0 votes Thank Flag Link Sat Oct 22, 2011
@John

Please review the two blog posts below and then buckle your seatbelt (and take a blood pressure pill) for the documentary link I have provided.

"Coming to a neighborhood near you: REO Shadow Inventory"
http://www.trulia.com/blog/steve_ornellas_mba_re_mastersgri/…
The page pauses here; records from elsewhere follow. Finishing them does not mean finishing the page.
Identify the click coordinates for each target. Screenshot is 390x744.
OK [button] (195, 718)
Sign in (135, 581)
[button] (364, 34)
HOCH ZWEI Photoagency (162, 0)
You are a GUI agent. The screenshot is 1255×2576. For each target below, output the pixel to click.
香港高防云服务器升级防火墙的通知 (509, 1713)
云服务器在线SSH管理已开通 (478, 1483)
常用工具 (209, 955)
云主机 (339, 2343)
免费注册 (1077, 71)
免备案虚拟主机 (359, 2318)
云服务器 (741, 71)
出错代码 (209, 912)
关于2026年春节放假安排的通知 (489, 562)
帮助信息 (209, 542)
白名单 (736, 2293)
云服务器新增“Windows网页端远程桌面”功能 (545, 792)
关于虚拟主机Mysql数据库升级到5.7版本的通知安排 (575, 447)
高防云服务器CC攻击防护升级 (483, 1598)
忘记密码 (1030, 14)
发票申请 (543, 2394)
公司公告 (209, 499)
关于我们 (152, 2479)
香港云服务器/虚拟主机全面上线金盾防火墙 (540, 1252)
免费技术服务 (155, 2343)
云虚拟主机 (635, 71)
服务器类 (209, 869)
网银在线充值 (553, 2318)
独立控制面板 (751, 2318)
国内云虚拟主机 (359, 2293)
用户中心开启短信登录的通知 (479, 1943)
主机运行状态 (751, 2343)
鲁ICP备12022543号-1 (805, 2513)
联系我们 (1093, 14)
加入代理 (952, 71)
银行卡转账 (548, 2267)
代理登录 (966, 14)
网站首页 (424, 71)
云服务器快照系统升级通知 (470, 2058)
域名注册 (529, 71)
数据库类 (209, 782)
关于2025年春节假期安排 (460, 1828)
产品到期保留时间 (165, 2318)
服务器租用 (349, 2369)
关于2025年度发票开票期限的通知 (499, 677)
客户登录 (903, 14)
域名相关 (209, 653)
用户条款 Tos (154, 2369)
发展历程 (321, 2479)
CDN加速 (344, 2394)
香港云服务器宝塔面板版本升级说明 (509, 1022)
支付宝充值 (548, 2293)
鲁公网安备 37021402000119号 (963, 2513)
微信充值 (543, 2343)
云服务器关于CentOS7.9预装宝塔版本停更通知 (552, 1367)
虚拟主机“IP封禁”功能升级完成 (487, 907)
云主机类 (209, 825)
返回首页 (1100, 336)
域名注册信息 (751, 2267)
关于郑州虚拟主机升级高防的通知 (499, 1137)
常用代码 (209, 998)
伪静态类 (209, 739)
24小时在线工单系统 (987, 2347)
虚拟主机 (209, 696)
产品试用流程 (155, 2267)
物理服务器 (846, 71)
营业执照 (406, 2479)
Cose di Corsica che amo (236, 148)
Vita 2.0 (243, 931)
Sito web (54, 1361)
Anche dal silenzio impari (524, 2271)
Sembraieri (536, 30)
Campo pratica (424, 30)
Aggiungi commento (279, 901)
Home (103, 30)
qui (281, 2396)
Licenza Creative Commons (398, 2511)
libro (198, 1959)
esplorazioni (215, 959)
"Why the US Loan Modification Program is Ineffectual – No, Really!"
http://www.trulia.com/blog/steve_ornellas_mba_re_mastersgri/…



"Inside Job"
http://www.theotherschoolofeconomics.org/?p=2499

In my opinion, an excellent must-watch documentary that best tells the story of the "mortgage meltdown" (starts with Iceland as the opening story and then concentrates on the US experience


-Steve
0 votes Thank Flag Link Sat Oct 22, 2011
Sorry Judy, but I just can't side with that "mix of mortgage lender(s) and bank(s)" mentality anymore. I don't really think the big banks want the biz anymore. They're just under pressure from the FED (Obama QE1) to perform or at least make believe they are. They're just sitting on those billions and being paid to do so all while stiffling the US RE market.
0 votes Thank Flag Link Fri Oct 21, 2011
Steve, I'm trying to give you a triple thumbs up albeit I did award you the very best of answers. However, having said that, can anyone answer the second part of my question. Since the FED, or should I say the QE1 850b (Osama bailout) the bank was actually paid by the government to forgive our mortgage debt was it not? So who do we really owe all our mortgages to? I'm very nieve on this so please enlighten me.
0 votes Thank Flag Link Fri Oct 21, 2011
Thumb for Steve!

One more addition

Retail Banks (Wells, BofA, Chase, etc.):

f) Extremely long turn times.
0 votes Thank Flag Link Fri Oct 21, 2011
I advise my clients to contact three lenders (a mix of mortgage lender(s) and bank(s)). Get preapproved by each lender and ask them for what's call a Good Faith Estimate. The Good Faith Estimate has a breakdown of what you're being charged for and will show you how much you're paying over the duration of your 15 or 30 year mortgage. A great way to compare who is better - may take more time and a little money but in the long run may be a substantial savings.
0 votes Thank Flag Link Fri Oct 21, 2011
thank you Mark first most commonsensical and literate answer so far.